Not just any disease would cause a telomere-telomere fusion. It'll have to be something that causes the cells to go hog-wild. Cancer is the only thing that would cause this, and Cancer is fatal and hereditary. To get Cancer to affect the telomeres in this way, it can't be Cancer in its first stage. It would have to be advance stages of Cancer to cause this type of reaction.

However, evolution, in the Darwinian sense, is all about "survival of the fittest" which means only the "strongest" survive. In evolution, death is the hero of the story, weeding out the "weak" from the population. However, if our prehistoric alleged ancestor had gotten Cancer, then how did they survive to give this new chromosomal count to the next generation? Did they have children while dying of Cancer? Did they also catch Cancer as they are passing it to their kids? If this situation is going on, then how did most of the newly evolved homo sapiens wound up with the new chromosomal count so it could get "fixed" into 100% of all human beings? This whole thing don't make since in light of Glenn's evolutionary beliefs. This is having those who are not fit to survive surviving! This is inconsistent with Glenn's own evolutionary views!

That last question he asked there commits the fallacy of the complex question, also known as the fallacy of the loaded question. The fallacy of the complex question is, essentially, a circular question. It is two questions built in while making a circular assumption about the thing in question. For example, if I asked you, "Have you stop beating your wife yet?" and you say "yes" then this would assume that you use to beat your wife but now you've stopped, but if you say "no", then this means you are still beating your wife. The person must assume spousal abuse in the past or present in order for them to ask that question. Similarly, by Glenn asking me why am I expecting healthy telomeres to fuse, assumes that this is what I expect. In reality, I don't expect that, and I've told him this several times, including in the reply that he's responding to. He's merely assumed his position, and then intentionally straw-mans my position. Once again, I make no assumptions about the conditions of the telomeres. There's no way to do that without arguing in a circle, as he has done, so I make no assumptions about the conditions of its nature, but if Glenn wants to continue to argue that the organism that the chromosomes 2A and 2B had fused together got sick with some type of Cancerous disease, then the burden of proof is on him. Simply citing a paper which studies telomere-telomere fusion in mice won't do, he'd need evidence that this happened in homo sapiens' supposed evolutionary past. Simply assuming it happened isn't enough.


Glenn: The question is about what we should expect at a possible fusion site. You are claiming that we should expect a signature between 10kbp and 30kbp. Your basis for this is that HEALTHY telomeres are between 5kbp and 15kbp each. What has been shown in many scientific experiments is that healthy telomeres PREVENT fusion, and depleted telomeres ALLOW fusion.

So please address the simple question: why are you expecting HEALTHY telomeres to fuse?


Brian: Again, he's making a strawman argument and confusing the facts again, not to mention the circularity of his argument. My argument, regardless if we are talking healthy or unhealthy telomeres, pre-fusion event, is that on average telomeres are between 5,000 and 15,000 bp each, and this is a fact. Since a fusion event involves two chromosomes being fused together, this would then double this number. There is only one type of unhealthy condition known that can cause a telomere-telomere fusion event, and that's Cancer. Even if degeneration occurred, it isn't just happening because someone got sick with Cancer, it would be because a fusion event occurred that caused degradation. That's always possible for a Cancer patient. I know telomeres prevent fusion, this is the very thing that would make telomere-telomere fusions so rare in the first place.

—————

• [REQUIRED TASKS]
(1) Say whether each statement agrees with the telomere fusion debate: (a) Brian states that telomeres average between 5,000 and 15,000 bp each; (b) Glenn says healthy telomeres allow fusion; (c) the text says Cancer in its first stage could cause a telomere-telomere fusion. Give yes or no for each, with the deciding words quoted.
(2) Carry the telomere fusion debate forward from its last sentence.
The entries after this text aren't needed.

—————

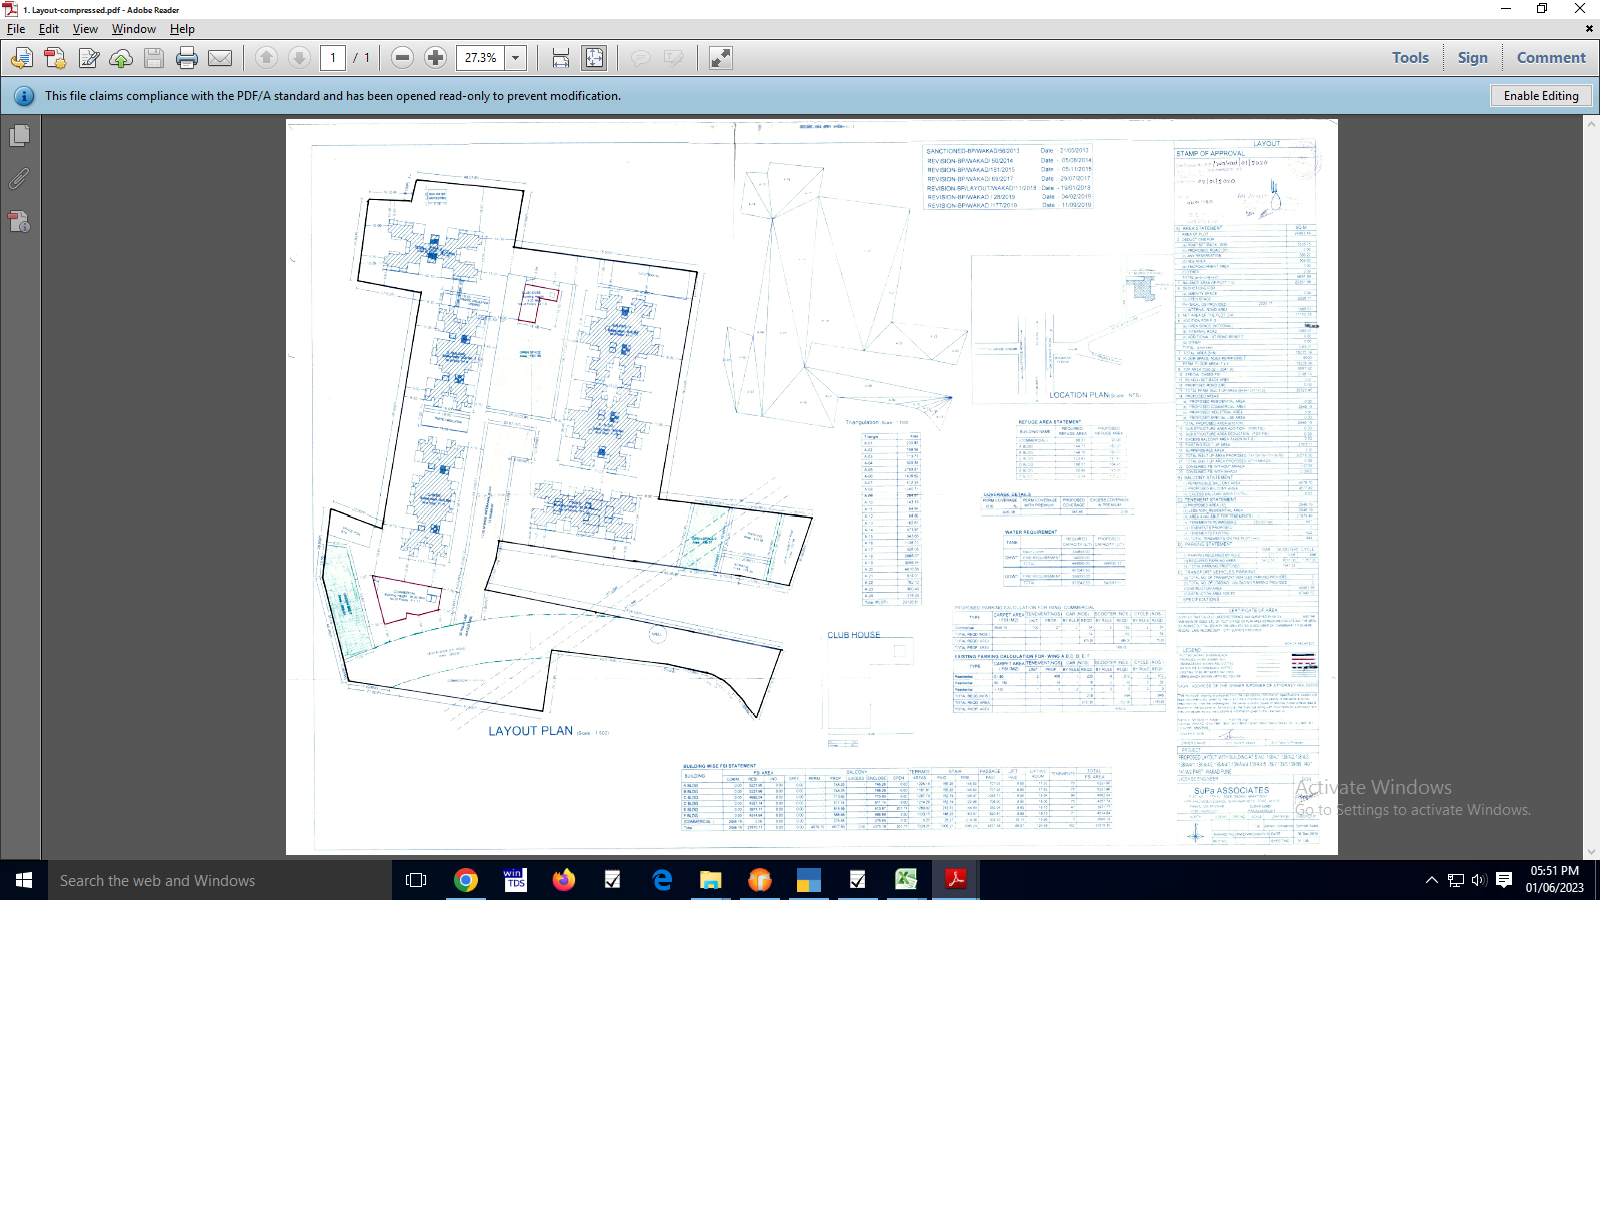
Task: Open the Create PDF online icon
Action: 55,58
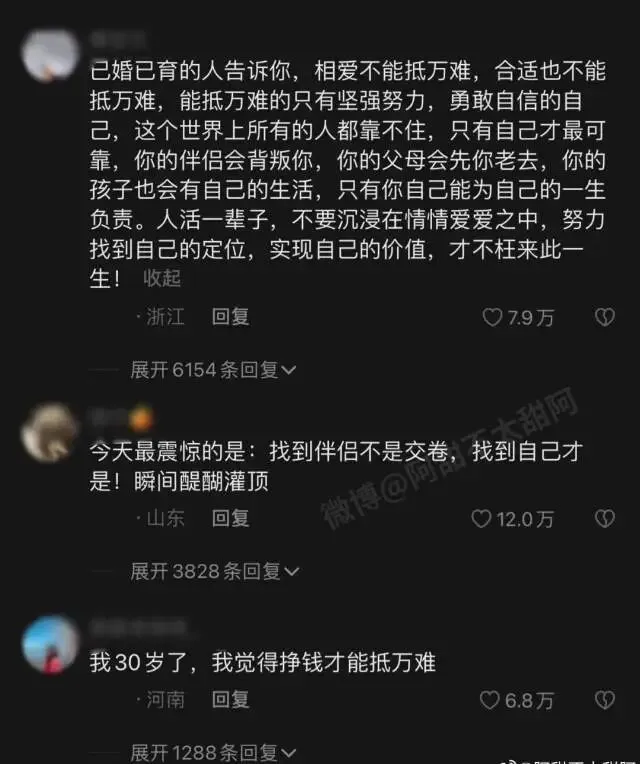Select comment text 我30岁了，我觉得挣钱才能抵万难
The height and width of the screenshot is (764, 640).
click(263, 663)
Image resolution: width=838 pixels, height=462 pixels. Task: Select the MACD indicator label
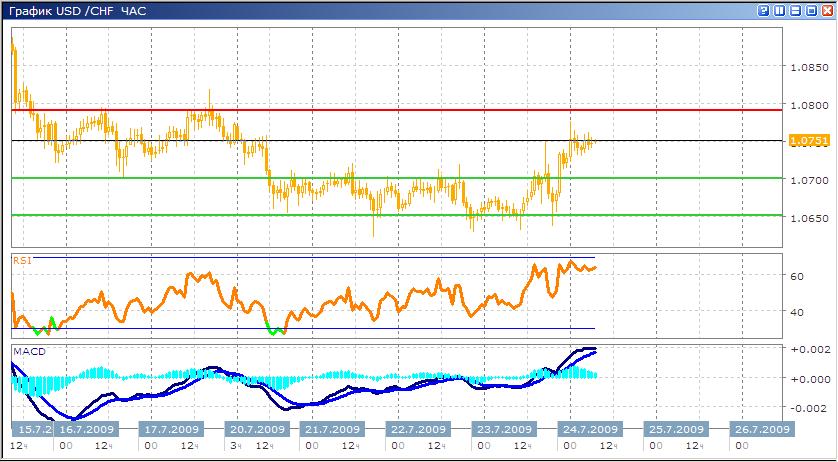(26, 351)
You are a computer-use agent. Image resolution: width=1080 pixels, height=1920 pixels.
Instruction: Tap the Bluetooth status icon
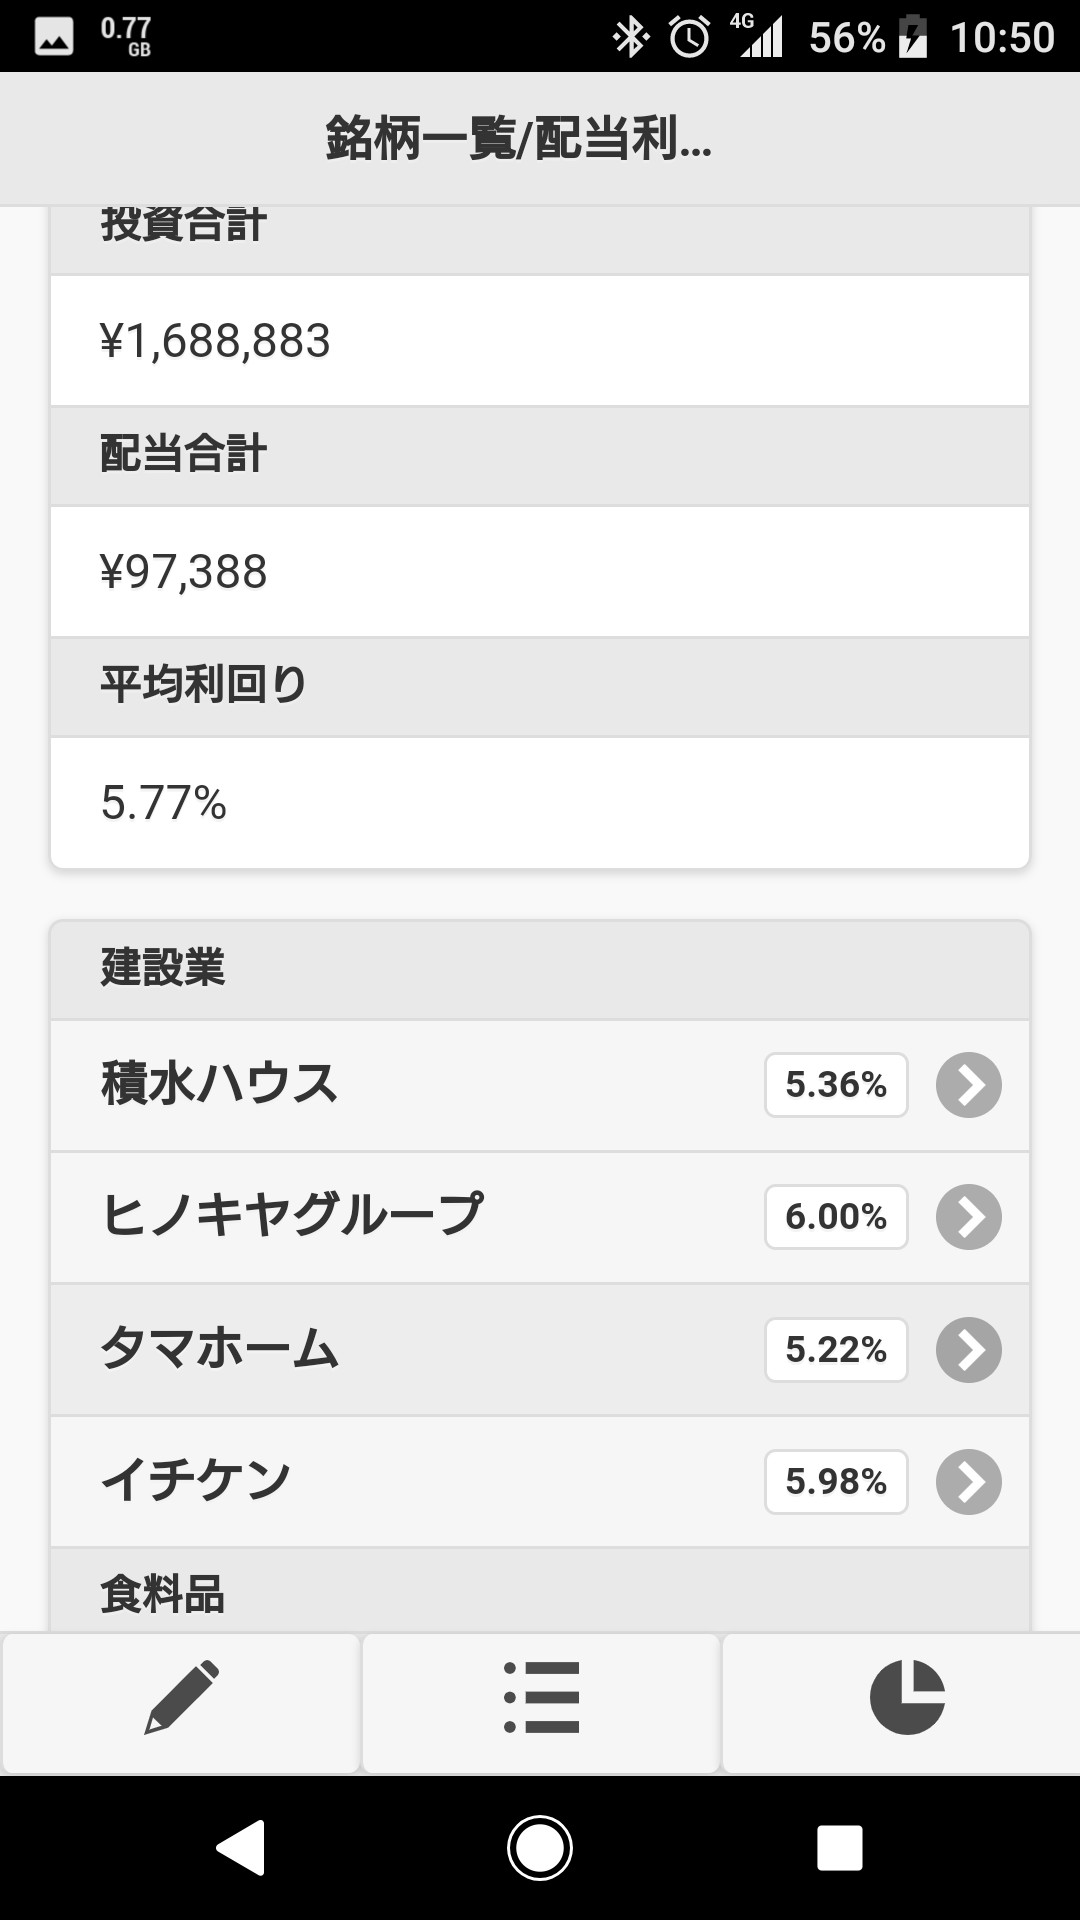click(x=630, y=38)
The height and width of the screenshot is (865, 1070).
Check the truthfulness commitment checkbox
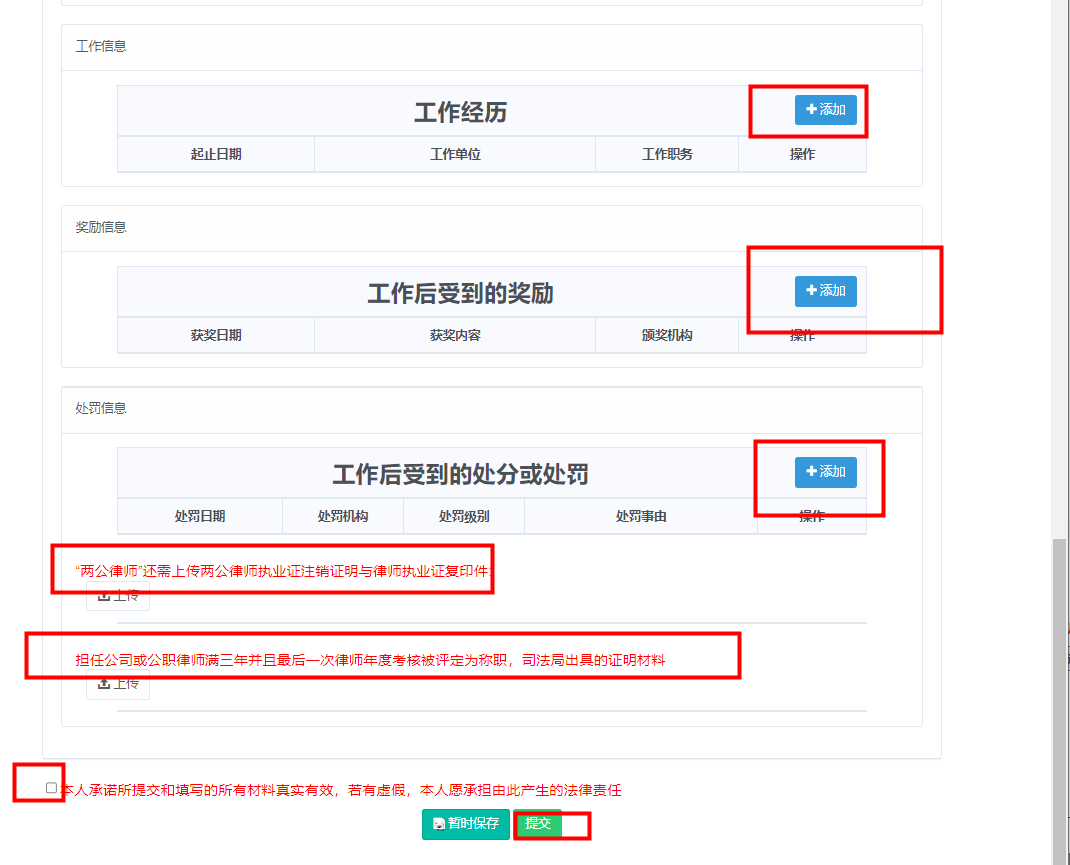[52, 788]
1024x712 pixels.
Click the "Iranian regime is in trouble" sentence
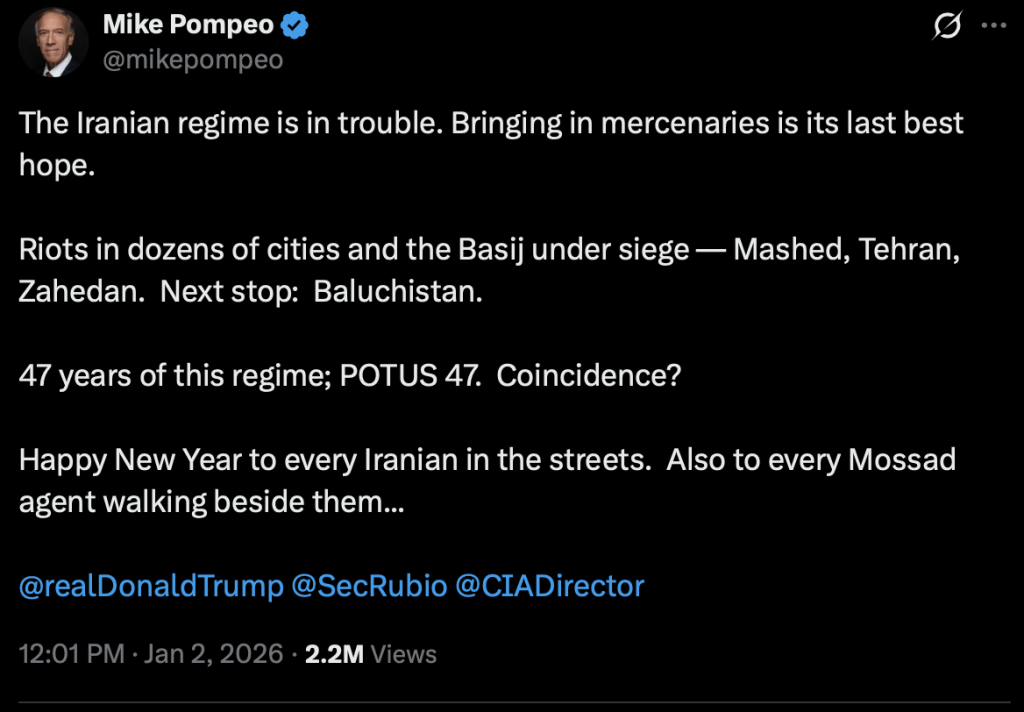pos(228,124)
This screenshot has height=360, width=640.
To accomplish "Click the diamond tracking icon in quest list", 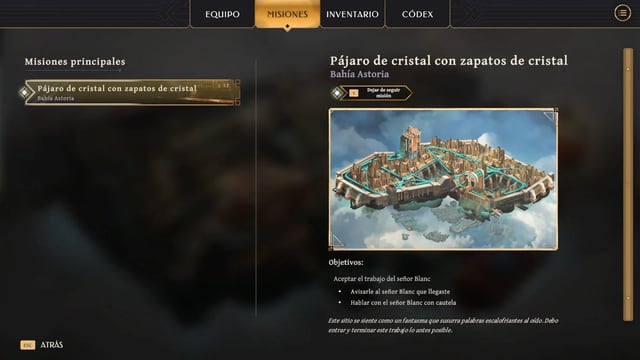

—————

• [PER-TASK OUTPUTS]
(1)
(a) Yes: "on average telomeres are between 5,000 and 15,000 bp each"
(b) No: "healthy telomeres PREVENT fusion, and depleted telomeres ALLOW fusion"
(c) No: "it can't be Cancer in its first stage"

(2)
His statement "What has been shown in many scientific experiments is that healthy telomeres PREVENT fusion, and depleted telomeres ALLOW fusion" is simply false. Telomeres prevent fusions. However, how many base pairs it has (how long it is) is not the reason that it prevent fusions, so trying to shorten it does not cause fusions. Interestingly, he claimed "many scientific experiments" confirm this, but he's only ever presented to me a single study, and this paper, itself, references the fusion event. I agree that in a situation like Cancer you might get a telomere-telomere fusion, but I am not arguing against its impossibility but its improbability. The 10,000 to 30,000 bp was just way to indicate how much it would have to degenerate from. I am not arguing against degeneration, but the amount of degeneration that would need to occur in order to get down to the 798 bp length alleged fusion site. He simply doesn't understand my argument.


Glenn: "No, your "expectations" are circular."

Again, this question is about YOUR expectation. YOU expect a signature of 10kbp to 30kbp, right? That implies that healthy telomeres have fused, as opposed to depleted telomeres.

Please stop avoiding such a simple question: why do you expect HEALTHY telomeres to fuse, when healthy telomeres PREVENT fusion? The fact that you have to constantly dodge the question tells me you know the 10kbp to 30kbp signature claim is nonsense.


Brian: No, it is not about my expectations. Glenn is the one making the argument, not me. He has the burden of proof, not me. I have no expectations of the conditions of the organism(s) that a telomere-telomere allegedly happened in. Neither of us can do that without making a circular argument, so I have no presuppositions regarding the nature of the alleged organism that the alleged fusion event happened in. Glenn is trying to force me to make a circular argument just as he has made.

Again, he has misrepresented my argument. I am not saying I expect it to fuse with 10,000 to 30,000 base pairs, but that prior to the fusion event, this is the average that it would be. Simply claiming that this number would degenerate due to a telomeres alleged "unhealthy" state won't do unless Glenn assumes that this organism has been "unhealthy" all of its life. Was there ever a point where the organism was healthy with 5,000 to 15,000 bp/chromosome? Saying 10,000 to 30,000 bp is its starting point prior to fusion. This avoids me making a circular argument. However, Glenn is straw-manning my argument here. It's like he's assuming that I think that the entire time "fusion" is going on, the telomeres remained 10,000 to 30,000 bp, but that's not my argument nor focus. My argument and focus here is that the 10,000 to 30,000 bp is what it would have to degenerate from! The alleged fusion site is only 798 bp long. To go from 10,000 bp to 30,000 bp a lot of degeneration would need to take place. That's anywhere from 9,202 bp to 29,202 bp that would need to be degenerated. Nothing in the mouse paper would suggest a degeneration that could degenerate that many base pairs in the amount of time that it would take for a fusion event to occur.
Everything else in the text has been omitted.